◆ **SEZIONE DI TESTO**:
◇ ◇ ◇ ◇
I.D.I.S. – Istituto per la Dottrina e l’Informazione Sociale
Voci per un Dizionario del Pensiero Forte
di Oscar Sanguinetti
1.La Rivoluzione
La storia dell’Europa in Età Moderna — quel periodo che convenzionalmente segue al cosiddetto Medioevo e che alcuni distinguono in Età Moderna e in Età Contemporanea — si può legittimamente scandire in tre o quattro grandi plessi di eventi, fra loro cronologicamente successivi ma logicamente connessi, che coincidono ciascuno con un mutamento significativo che la cultura, le idee, gli assetti sociali subiscono sotto la spinta di varie e cospiranti forze. Un particolare angolo visuale di questi mutamenti è il loro rapporto con il mondo medievale, ossia la misura del loro ininterrotto scostamento dal modello di civiltà cristiana che fra il IX secolo, dall’incoronazione di Carlo Magno (742-814), grosso modo al secolo XV, domina fra i popoli del Vecchio Continente.
Questo distacco, questa traiettoria di graduale emancipazione dalla fede cristiana nella sua duplice dimensione di fede in un ordine naturale presieduto dal logos divino e di fede dal Logos di Dio rivelata, dallo storico non credente è letto con categorie «laiche». se non — a seconda delle ispirazioni — come fenomeno positivo. Mentre dallo storico credente non può non essere visto come un processo di apostasia collettivo e sanzionato attraverso l’erezione di istituzioni e ordinamenti giuridici diversi e nemici di quelli «cristiani».
Tale processo è stato analizzato specialmente dopo che esso dalle idee si è trasfuso in realtà politiche tangibili con la Rivoluzione «francese» del 1789 e spesso gli autori che vi si sono dedicati gli hanno associato il nome di «Rivoluzione» tout court, con la «r» maiuscola, per sottolinearne l’unitarietà e la dominanza. Un processo che la cui «cinetica» conosce tanto la forma ad alta velocità, «acuta», con strappi ovvero «rivoluzioni» in senso stretto, quanto la modalità lenta e «moderata», lineare, apparentemente pacifica.
Le sue origini si ritroverebbero nel primo sforzo di elaborazione di una cultura e di un mondo sociale diverso da quello medievale tentato, con successo, dagli umanisti secolaristi e dal Rinascimento naturalistico; la sua prima frattura, di ordine religioso, sarebbe la Riforma evangelica, con la conseguente lacerazione della cristianità, che ha come contraccolpo il declino del Sacro Romano Impero; il suo «salto» nella politica la Rivoluzione francese; la sua radicalizzazione in campo economico e sociale la Rivoluzione comunista del 1917.
Infine, il pensiero contro-rivoluzionario novecentesco ha aggiunto alle tre «classiche» una quarta fase, quella della rivoluzione non più attiva nelle macro-strutture, bensì che attacca in maniera osmotica e capillare le micro-strutture e colpisce l’interiorità dell’uomo e della donna, sovvertendo la retta gerarchia dell’intelletto e della volontà, un fenomeno che ha come evento emblematico i moti studenteschi del 1968.
◇ ◇ ◇ ◇
◆ **COMPITO BREVE 1**: Indica tutte le fasi del processo rivoluzionario descritte nel testo sulla Rivoluzione, abbinando a ciascuna il fenomeno o l'evento a cui il testo la collega.
◆ **COMPITO BREVE 2**:
Rispondi alle seguenti domande basandoti sul testo sulla Rivoluzione.
(a) Fino a quale secolo, all'incirca, domina fra i popoli del Vecchio Continente il modello di civiltà cristiana?
(b) In quale anno avviene la Rivoluzione «francese»?
(c) Per quale scopo molti autori scrivono «Rivoluzione» con la «r» maiuscola?
◆ **COMPITO BREVE 3**: Riscrivi in forma più breve il paragrafo del testo sulla Rivoluzione che inizia con «Tale processo è stato analizzato», mantenendone i fatti principali.

◆ **Voci sulle coordinate dei bersagli**:
◇ ◇ ◇ ◇
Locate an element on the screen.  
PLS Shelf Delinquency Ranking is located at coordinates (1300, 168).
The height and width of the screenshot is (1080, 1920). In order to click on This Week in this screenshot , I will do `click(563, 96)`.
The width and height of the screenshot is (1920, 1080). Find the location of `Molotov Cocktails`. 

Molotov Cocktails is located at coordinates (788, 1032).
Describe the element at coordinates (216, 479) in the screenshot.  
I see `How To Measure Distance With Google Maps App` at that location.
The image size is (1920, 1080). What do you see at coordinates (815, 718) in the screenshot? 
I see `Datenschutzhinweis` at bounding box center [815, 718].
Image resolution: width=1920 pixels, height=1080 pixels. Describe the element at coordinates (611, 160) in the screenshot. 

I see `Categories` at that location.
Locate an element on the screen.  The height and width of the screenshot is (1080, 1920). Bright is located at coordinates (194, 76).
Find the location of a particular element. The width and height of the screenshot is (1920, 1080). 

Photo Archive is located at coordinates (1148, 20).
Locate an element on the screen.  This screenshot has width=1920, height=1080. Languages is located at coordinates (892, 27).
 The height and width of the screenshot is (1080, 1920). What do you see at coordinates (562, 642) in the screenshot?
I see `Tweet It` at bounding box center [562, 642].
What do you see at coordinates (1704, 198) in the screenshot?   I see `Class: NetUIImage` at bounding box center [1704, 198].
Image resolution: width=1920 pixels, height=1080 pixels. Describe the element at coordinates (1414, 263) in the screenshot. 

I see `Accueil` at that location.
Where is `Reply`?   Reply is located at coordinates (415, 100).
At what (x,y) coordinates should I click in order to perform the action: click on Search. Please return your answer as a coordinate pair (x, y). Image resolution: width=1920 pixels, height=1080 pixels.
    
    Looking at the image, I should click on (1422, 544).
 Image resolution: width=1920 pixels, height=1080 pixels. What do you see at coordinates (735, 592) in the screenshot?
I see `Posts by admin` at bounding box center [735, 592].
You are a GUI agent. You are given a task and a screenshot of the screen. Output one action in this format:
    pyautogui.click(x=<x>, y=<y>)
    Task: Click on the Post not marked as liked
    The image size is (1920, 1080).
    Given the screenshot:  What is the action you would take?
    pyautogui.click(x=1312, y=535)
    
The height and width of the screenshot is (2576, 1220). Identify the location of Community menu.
◇ ◇ ◇ ◇
◆ **RISPOSTA 1**:
- Origini: umanisti secolaristi e Rinascimento naturalistico
- Prima frattura, di ordine religioso: Riforma evangelica
- «Salto» nella politica: Rivoluzione francese
- Radicalizzazione in campo economico e sociale: Rivoluzione comunista del 1917
- Quarta fase, che colpisce le micro-strutture e l'interiorità dell'uomo e della donna: moti studenteschi del 1968

◆ **RISPOSTA 2**:
(a) Fino al secolo XV.
(b) Nel 1789.
(c) Per sottolinearne l'unitarietà e la dominanza.

◆ **RISPOSTA 3**: Il processo è stato studiato soprattutto da quando, con la Rivoluzione «francese» del 1789, è passato dalle idee a realtà politiche concrete. Molti autori lo hanno chiamato semplicemente «Rivoluzione», con la «r» maiuscola, per metterne in risalto l'unitarietà e la dominanza. Il processo procede sia in forma rapida e «acuta», con strappi o rivoluzioni in senso stretto, sia in modo lento e «moderato», lineare e apparentemente pacifico.